- Instructions to follow
Task for the records below: please copy exactly, and only, the lines from the one containing "Click the Next page button" to the last line, both included, leaving out the pictures.
____________________
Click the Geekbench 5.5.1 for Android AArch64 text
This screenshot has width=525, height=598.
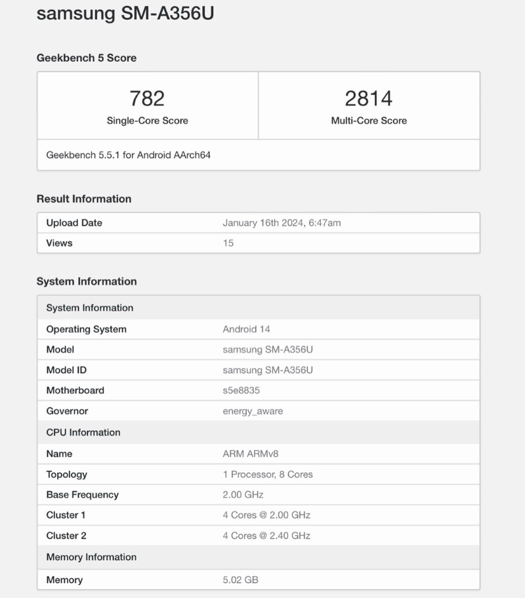click(x=128, y=155)
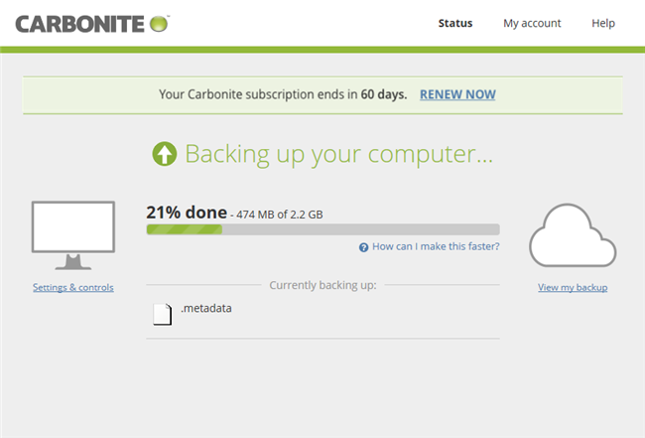Image resolution: width=645 pixels, height=438 pixels.
Task: Click the RENEW NOW link
Action: (x=457, y=94)
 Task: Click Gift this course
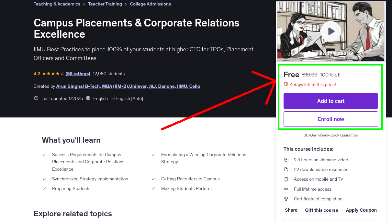[x=321, y=210]
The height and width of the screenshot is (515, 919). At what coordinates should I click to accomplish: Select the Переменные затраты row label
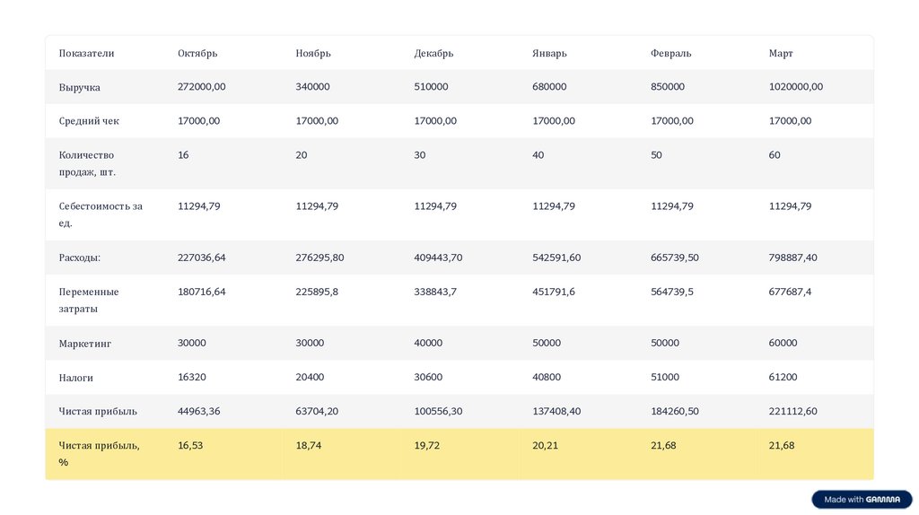(89, 300)
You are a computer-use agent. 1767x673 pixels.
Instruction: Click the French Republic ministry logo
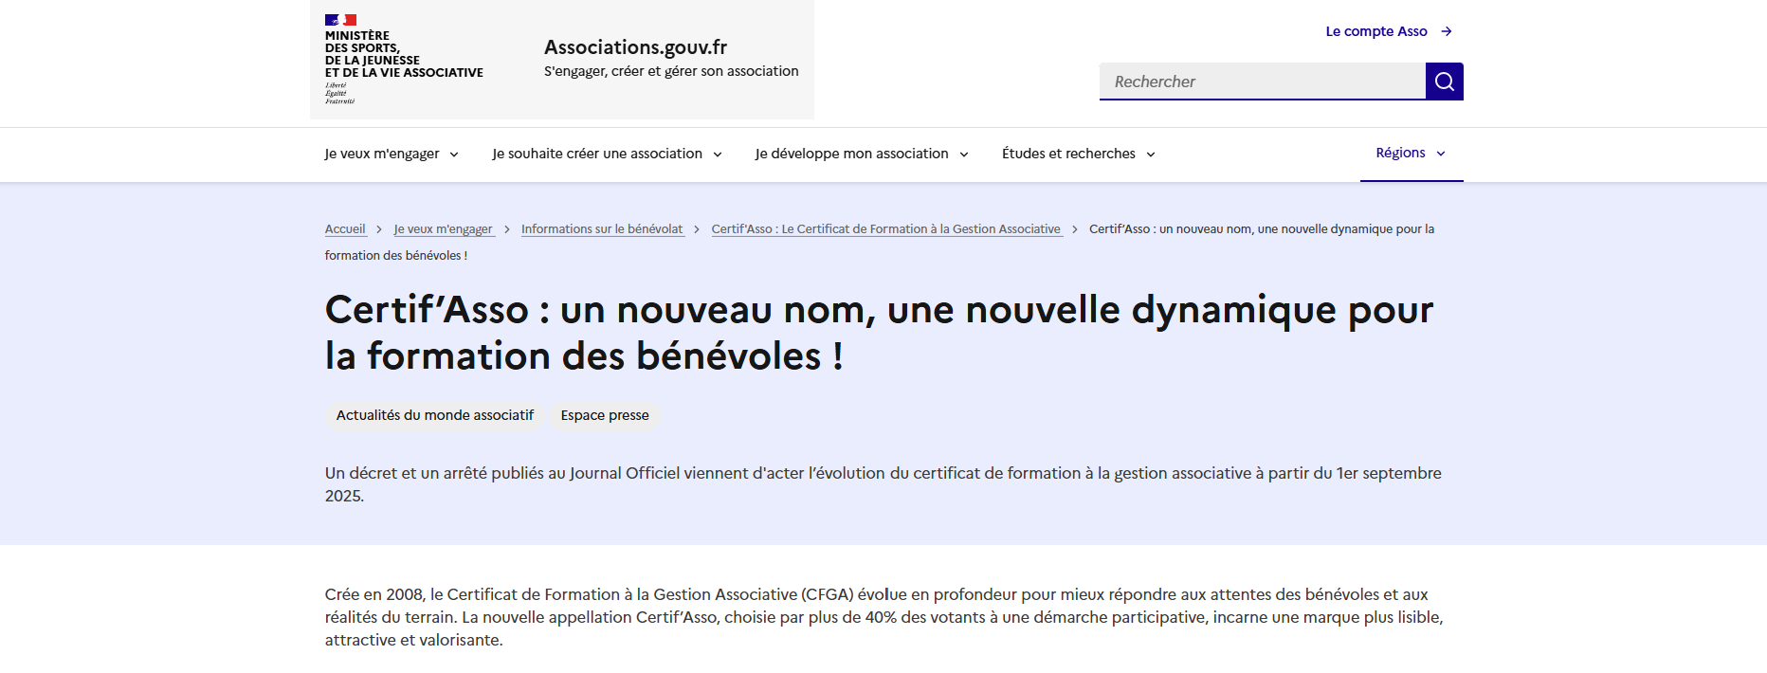coord(403,59)
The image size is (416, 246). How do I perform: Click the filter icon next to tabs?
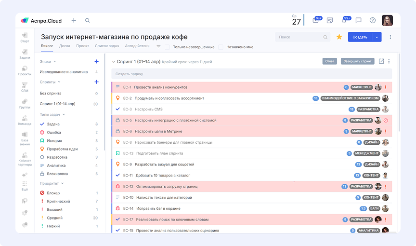[158, 47]
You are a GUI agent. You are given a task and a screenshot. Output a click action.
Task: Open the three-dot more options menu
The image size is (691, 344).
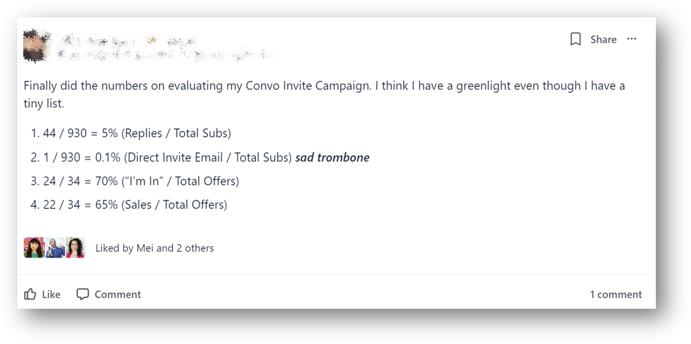click(632, 39)
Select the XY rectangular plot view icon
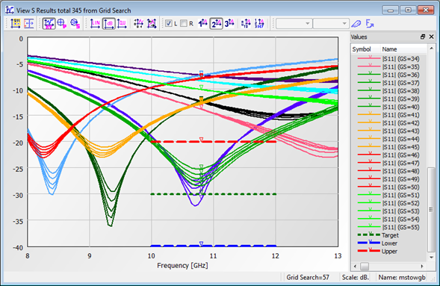The height and width of the screenshot is (286, 440). [49, 24]
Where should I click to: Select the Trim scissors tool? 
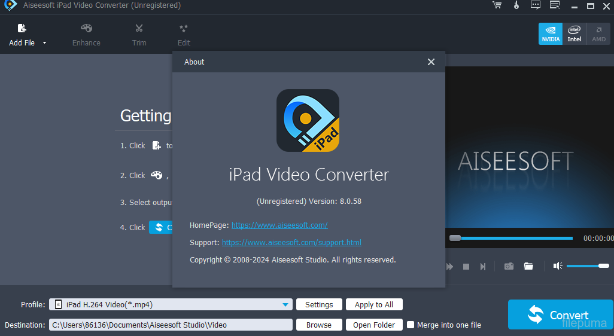click(x=139, y=29)
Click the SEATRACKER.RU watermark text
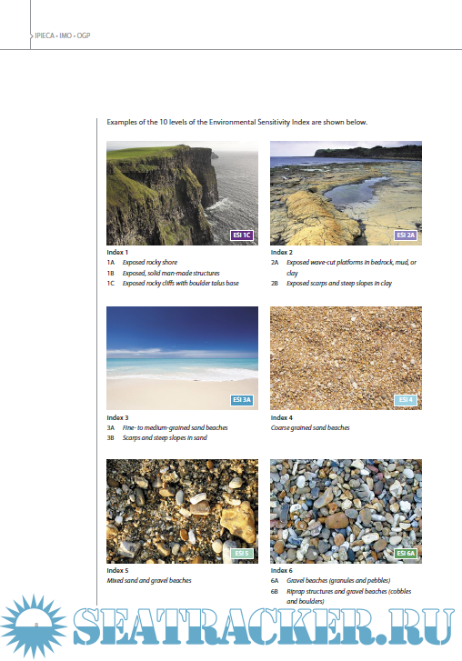 [x=264, y=626]
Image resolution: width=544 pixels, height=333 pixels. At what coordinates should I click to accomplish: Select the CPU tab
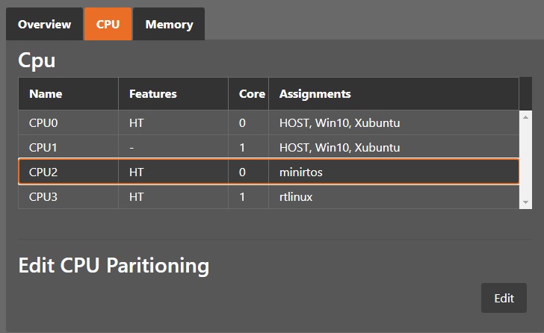click(108, 25)
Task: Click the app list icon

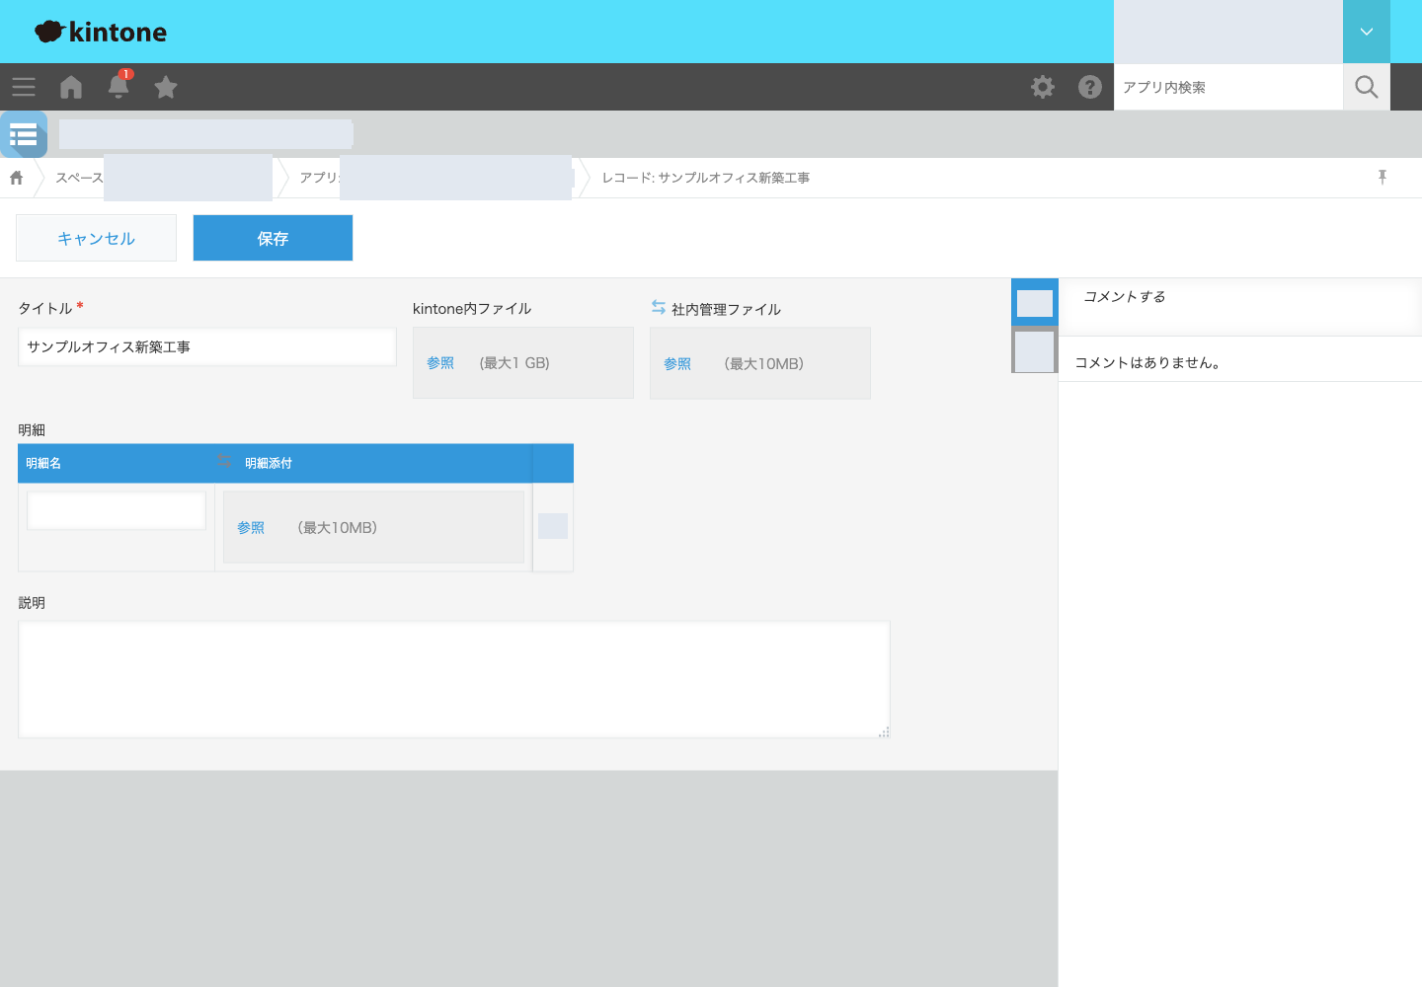Action: click(24, 134)
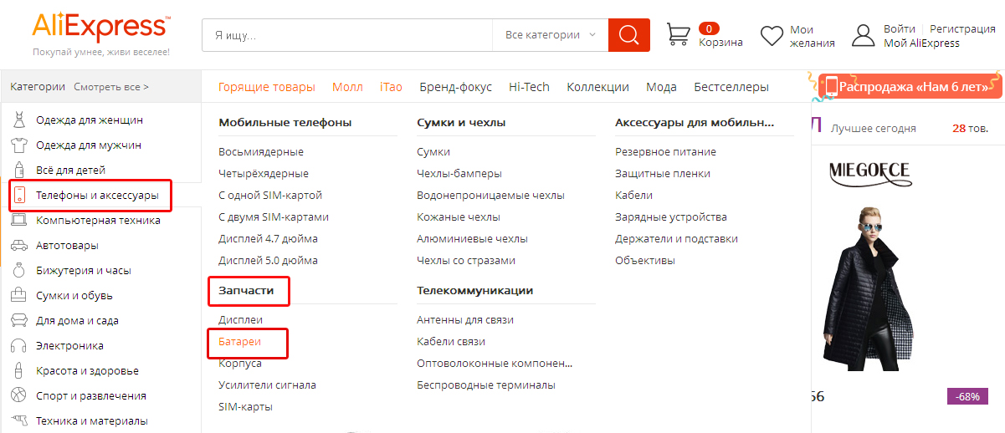Click the wishlist heart icon
1005x433 pixels.
pos(771,36)

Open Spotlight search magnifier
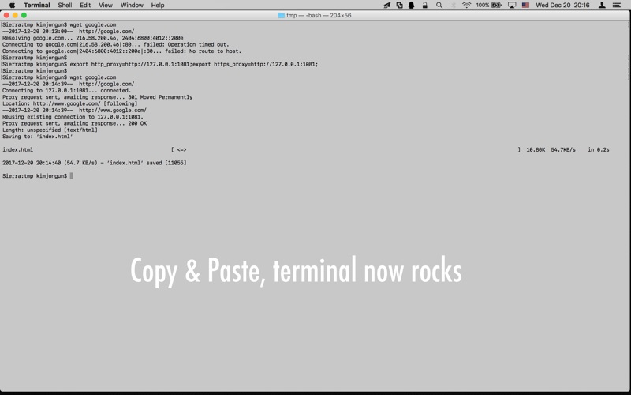pyautogui.click(x=439, y=6)
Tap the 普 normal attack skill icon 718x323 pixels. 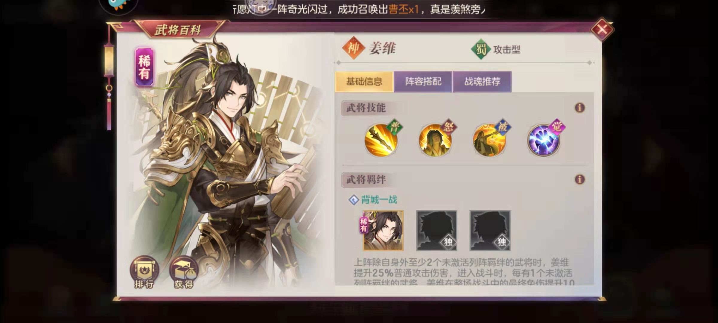[x=381, y=140]
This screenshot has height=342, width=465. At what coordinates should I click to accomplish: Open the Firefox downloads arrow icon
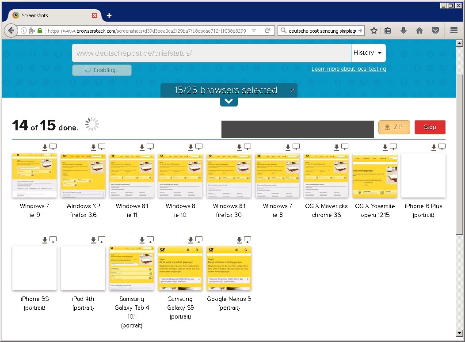click(403, 30)
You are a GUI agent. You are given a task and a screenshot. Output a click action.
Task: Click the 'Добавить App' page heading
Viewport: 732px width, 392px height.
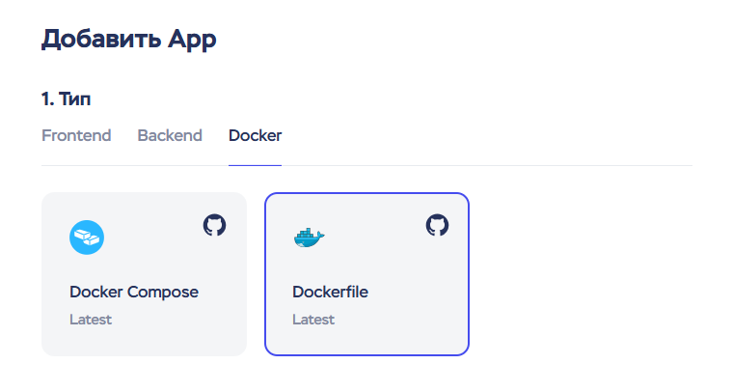(x=129, y=40)

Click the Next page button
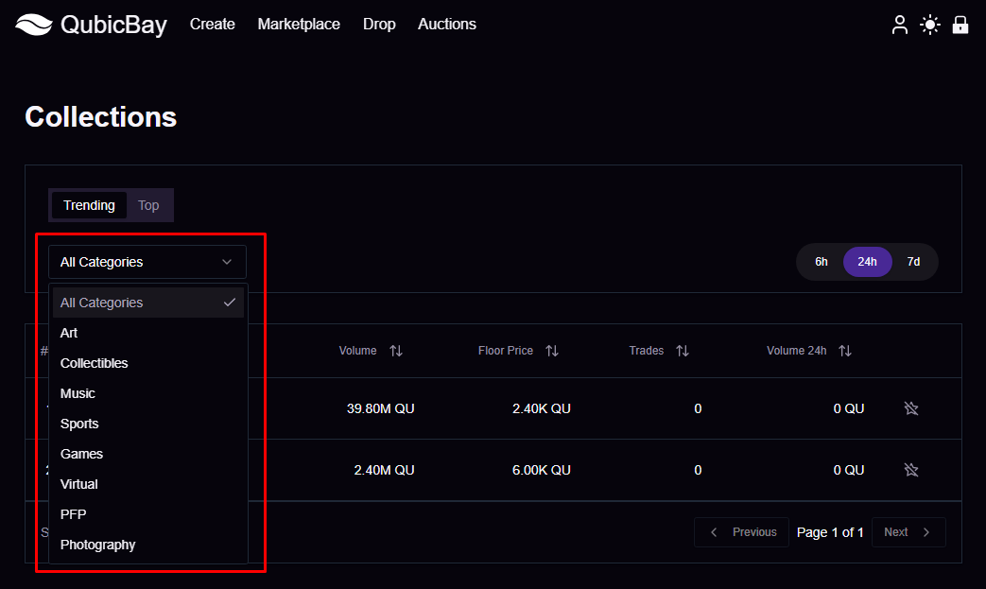908,532
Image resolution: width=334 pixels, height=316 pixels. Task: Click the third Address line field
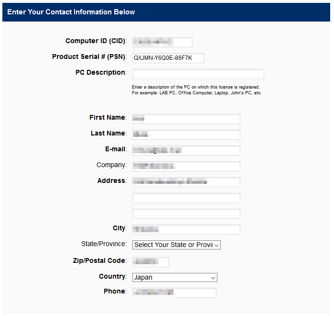click(x=186, y=214)
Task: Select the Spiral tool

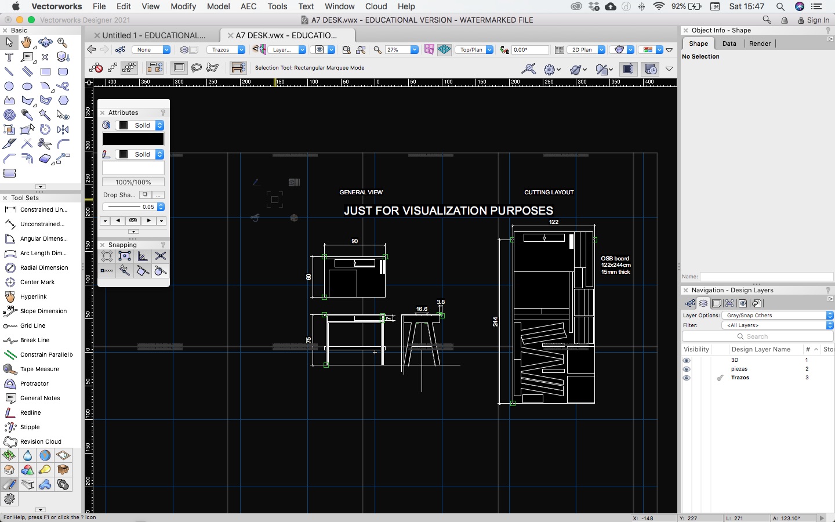Action: coord(9,115)
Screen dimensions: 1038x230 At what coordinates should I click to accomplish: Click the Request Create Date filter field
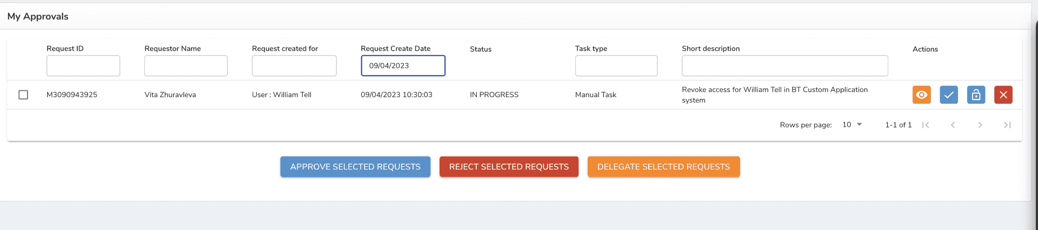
____________________
- Solved exercise
Click the Next page button
908,532
Image resolution: width=334 pixels, height=316 pixels. Task: Click the third Address line field
click(x=186, y=214)
Task: Select the Spiral tool

Action: coord(9,115)
Screen dimensions: 1038x230 At what coordinates should I click to accomplish: Click the Request Create Date filter field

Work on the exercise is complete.